# It's been a while



## farmnewbie (Apr 18, 2014)

Hi there! It's been a while since I've been in this forum and I thought I would ask your opinion on my hive(s). I will give a little background. Last year I bought by first 2 hives, 2 nucs. 1 did great and one not so much. The smaller one ended up dying this winter, opened up the hive and it was empty, so they starved. I never did anything with the hive. Just dumped out what I could of the dead bees and then just left it sitting next to the other hive with lots of bees in it. So I have been slacking BIG time this year. I didn't do a spring inspection, so in May I was out in my garden and noticed a big bussing sound and after searching found my hive swarmed. After they settled down I went and got everything I needed to put them into the dead hive, but as I was walking over to get them, I watched them fly away. Never caught them. Bummer. So I was gonna wait a few weeks to do an inspection to make sure they made a new queen. Well a couple weeks turned into a month...maybe close to 2 months. Well the other day I went out to its peek at them flying in and out and noticed that there was quite a few bees flying in and out of the dead hive! So I popped open the top of the hive to take a peek and there were tons of bees in there. So since it was dusk I went inside and the next day I went out to do an inspection. I started with the smaller (dead) hive. The top super was like empty. Nothing going on. Bottom mostly empty but 2-3 frames had a bunch of bees and liquid in them. I didn't see any eggs or larva but I didn't get the time to do a full look. I actually never even pulled the frame that had the most bees on it cause my 2 year old came out butt







naked and wanting me lol.

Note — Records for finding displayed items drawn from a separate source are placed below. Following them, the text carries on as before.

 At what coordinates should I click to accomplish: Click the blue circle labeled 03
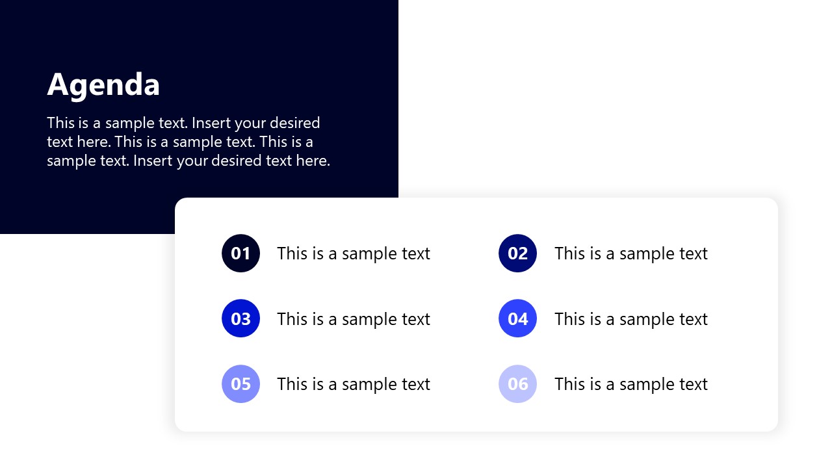click(241, 319)
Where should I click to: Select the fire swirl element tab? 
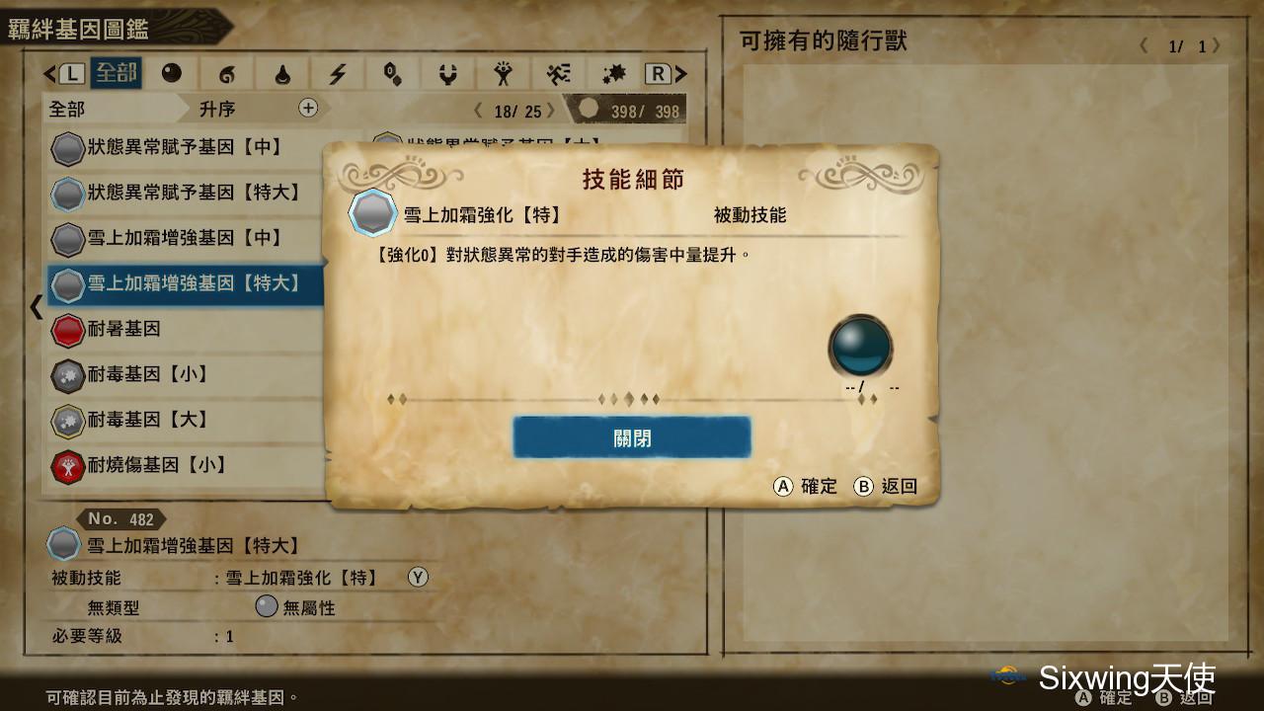(227, 74)
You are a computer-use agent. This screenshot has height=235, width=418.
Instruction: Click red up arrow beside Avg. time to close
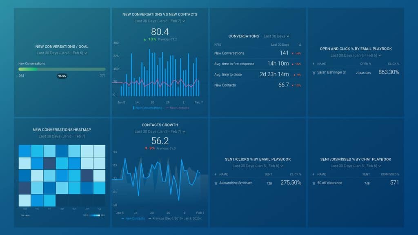[293, 75]
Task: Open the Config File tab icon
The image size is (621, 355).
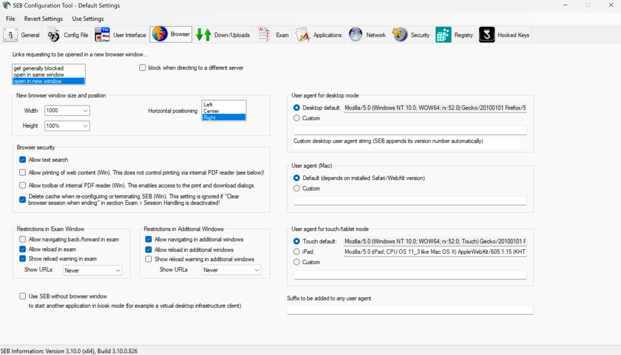Action: 54,35
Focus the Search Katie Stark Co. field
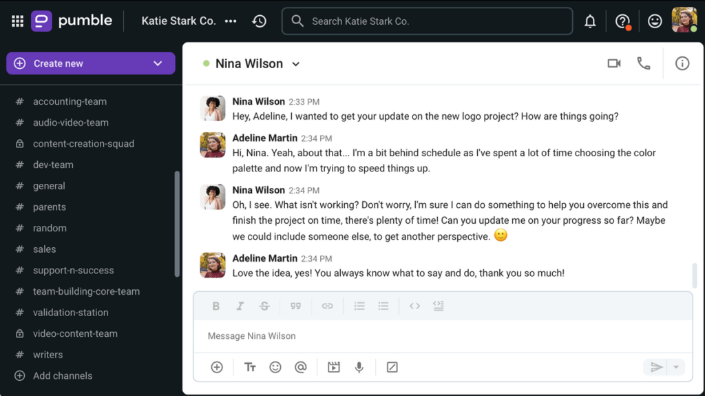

So I closed that hive up and opened up the big one quick but I wasn't able to do anything there. Noticed the top super was full of honey, which I have 2 deep brood boxes and a honey super on that hive. So since that was full I added another honey super to that hive and gonna go out with my husband and do a full inspection so he can help me lift supers off. They are HEAVY!! Anyway, do you think my hive spit again and went into the dead hive? Is that a chance? Would there be a chance that they made a queen in the hive next door for that hive? It looked as if there was an opened queen cell maybe in the dead hive, but is that even possible? I'm so curious to see what happens with my hives. It would be SO awesome if there are 2 hives with good laying queens cause there is a chance nobody has a queen lol. I added a pic so you can see how close the hives are to one another. I took the pic after I added the honey super on the bigger hive. 
Ok. Sorry so long. Just wanted to get your opinions. Thanks!!


----------



## alleyyooper (Apr 22, 2005)

It is possible you had several swarms and one moved in the dead out.

 Al


----------



## TxGypsy (Nov 23, 2006)

The thing I kept thinking while reading this was......how did she stay out of her hives for that long? I keep a large number of hives so that I don't overly irritate any one hive by visiting too often 

Alleyoopers guess is a good one. It's a wonder that the wax moths didn't take it over.


----------



## farmnewbie (Apr 18, 2014)

I know I know. I have WANTED to go out into the hives but this year has been crazy and honestly I'm not sure why, but this spring I kinda got a little scared of my bees. Really not sure why. Never gave me a reason to. Except the large number of bees in the hive lol. Anyway thanks and I'm also surprised it didn't get taken over by wax moths, there was none in there. Crazy! I got lucky. Now let's hope things stay well.


----------